Record set:
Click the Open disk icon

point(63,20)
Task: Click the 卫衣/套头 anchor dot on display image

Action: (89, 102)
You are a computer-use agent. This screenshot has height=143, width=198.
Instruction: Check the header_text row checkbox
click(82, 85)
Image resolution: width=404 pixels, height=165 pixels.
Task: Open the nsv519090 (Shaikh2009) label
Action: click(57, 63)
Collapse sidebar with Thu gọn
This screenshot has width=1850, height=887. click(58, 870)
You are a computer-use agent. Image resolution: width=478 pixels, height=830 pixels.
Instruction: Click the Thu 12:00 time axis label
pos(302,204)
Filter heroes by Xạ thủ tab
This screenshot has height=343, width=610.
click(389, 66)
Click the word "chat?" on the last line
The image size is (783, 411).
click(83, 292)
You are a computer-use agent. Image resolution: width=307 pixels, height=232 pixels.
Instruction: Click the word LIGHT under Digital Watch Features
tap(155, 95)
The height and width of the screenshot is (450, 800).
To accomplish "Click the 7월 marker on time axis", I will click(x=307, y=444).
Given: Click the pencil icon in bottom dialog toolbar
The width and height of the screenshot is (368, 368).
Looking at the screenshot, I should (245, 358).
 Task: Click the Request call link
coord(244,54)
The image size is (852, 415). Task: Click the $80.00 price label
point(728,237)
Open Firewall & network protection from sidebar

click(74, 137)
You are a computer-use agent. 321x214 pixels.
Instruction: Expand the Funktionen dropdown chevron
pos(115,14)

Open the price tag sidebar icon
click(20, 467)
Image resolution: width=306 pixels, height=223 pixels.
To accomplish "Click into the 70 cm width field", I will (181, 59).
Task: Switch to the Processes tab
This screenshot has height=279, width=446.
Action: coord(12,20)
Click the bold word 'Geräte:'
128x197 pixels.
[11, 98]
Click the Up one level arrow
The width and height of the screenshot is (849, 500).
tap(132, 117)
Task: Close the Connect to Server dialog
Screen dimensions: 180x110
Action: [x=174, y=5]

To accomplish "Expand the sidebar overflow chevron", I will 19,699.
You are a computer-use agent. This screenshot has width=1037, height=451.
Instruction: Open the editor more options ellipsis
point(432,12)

Problem to work on:
For every line above that has "will" in it, copy the line.

Output for this task:
To accomplish "Click the 7월 marker on time axis", I will click(x=307, y=444).
To accomplish "Click into the 70 cm width field", I will (181, 59).
To accomplish "Expand the sidebar overflow chevron", I will 19,699.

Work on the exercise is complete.